Objectives:
Renal replacement therapy (RRT) options are limited for small babies because of lack of available technology. We investigated the precision of ultrafiltration, biochemical clearances, clinical efficacy, outcomes, and safety profile for a novel non-Conformité Européenne-marked hemodialysis device for babies under 8 kg, the Newcastle Infant Dialysis Ultrafiltration System (NIDUS), compared with the current options of peritoneal dialysis (PD) or continuous venovenous hemofiltration (CVVH).
Design:
Nonblinded cluster-randomized cross-sectional stepped-wedge design with four periods, three sequences, and two clusters per sequence.
Setting:
Clusters were six U.K. PICUs.
Patients:
Babies less than 8 kg requiring RRT for fluid overload or biochemical disturbance.
Interventions:
In controls, RRT was delivered by PD or CVVH, and in interventions, NIDUS was used. The primary outcome was precision of ultrafiltration compared with prescription; secondary outcomes included biochemical clearances.

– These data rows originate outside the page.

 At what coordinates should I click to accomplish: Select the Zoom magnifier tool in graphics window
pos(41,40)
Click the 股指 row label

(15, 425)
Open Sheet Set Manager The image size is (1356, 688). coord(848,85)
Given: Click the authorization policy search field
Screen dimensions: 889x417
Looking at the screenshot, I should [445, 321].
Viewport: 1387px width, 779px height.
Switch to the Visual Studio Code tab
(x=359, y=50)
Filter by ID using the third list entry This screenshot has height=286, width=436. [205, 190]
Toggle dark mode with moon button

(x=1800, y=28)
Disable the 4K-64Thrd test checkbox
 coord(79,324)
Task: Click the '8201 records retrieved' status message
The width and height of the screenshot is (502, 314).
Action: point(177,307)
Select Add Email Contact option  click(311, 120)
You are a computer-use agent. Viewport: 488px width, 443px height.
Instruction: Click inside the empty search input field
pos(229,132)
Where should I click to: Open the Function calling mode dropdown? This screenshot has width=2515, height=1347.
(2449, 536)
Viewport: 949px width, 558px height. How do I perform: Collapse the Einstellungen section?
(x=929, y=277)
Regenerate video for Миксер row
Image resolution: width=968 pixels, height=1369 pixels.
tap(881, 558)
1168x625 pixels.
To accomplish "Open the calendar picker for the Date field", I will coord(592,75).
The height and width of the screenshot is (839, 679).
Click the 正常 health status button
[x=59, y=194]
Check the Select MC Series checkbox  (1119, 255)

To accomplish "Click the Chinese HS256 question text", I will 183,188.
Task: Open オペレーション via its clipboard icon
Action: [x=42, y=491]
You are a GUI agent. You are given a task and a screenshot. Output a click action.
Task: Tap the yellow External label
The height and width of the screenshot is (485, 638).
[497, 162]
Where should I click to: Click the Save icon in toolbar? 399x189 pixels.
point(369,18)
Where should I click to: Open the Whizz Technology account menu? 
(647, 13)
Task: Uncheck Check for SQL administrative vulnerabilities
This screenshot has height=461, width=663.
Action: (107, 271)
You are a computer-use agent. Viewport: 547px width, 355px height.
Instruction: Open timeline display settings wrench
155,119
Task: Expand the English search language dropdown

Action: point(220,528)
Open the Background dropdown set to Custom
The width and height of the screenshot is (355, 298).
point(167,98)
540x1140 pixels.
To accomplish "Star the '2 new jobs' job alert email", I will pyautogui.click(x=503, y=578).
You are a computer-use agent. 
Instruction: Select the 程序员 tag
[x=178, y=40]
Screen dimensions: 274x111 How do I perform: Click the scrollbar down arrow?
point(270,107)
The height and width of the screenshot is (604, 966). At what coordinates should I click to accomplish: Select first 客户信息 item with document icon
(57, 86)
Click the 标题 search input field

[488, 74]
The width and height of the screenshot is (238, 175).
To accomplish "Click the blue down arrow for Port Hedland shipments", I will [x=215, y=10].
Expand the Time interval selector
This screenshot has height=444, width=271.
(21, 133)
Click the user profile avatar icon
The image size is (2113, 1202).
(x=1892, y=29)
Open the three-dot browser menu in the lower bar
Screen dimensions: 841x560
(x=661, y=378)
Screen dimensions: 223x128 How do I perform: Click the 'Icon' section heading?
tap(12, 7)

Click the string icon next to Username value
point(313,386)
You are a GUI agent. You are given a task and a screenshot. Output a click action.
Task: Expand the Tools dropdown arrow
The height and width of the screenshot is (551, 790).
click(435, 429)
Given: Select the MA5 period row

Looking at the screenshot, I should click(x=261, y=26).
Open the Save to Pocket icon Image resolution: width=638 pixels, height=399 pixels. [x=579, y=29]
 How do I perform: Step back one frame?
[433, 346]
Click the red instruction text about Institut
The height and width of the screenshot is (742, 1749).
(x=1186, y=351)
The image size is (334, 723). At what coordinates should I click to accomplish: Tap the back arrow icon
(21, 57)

Measurements and Main Results:
At closure, 97 participants were recruited from the six PICUs (62 control and 35 intervention). The primary outcome, obtained from 62 control and 21 intervention patients, showed that ultrafiltration with NIDUS was closer to that prescribed than with control: sd controls, 18.75, intervention, 2.95 (mL/hr); adjusted ratio, 0.13; 95% CI, 0.03–0.71; p = 0.018. Creatinine clearance was smallest and least variable for PD (mean, sd) = (0.08, 0.03) mL/min/kg, larger for NIDUS (0.46, 0.30), and largest for CVVH (1.20, 0.72). Adverse events were reported in all groups. In this critically ill population with multiple organ failure, mortality was lowest for PD and highest for CVVH, with NIDUS in between.
Conclusions:
NIDUS delivers accurate, controllable fluid removal and adequate clearances, indicating that it has important potential alongside other modalities for infant RRT.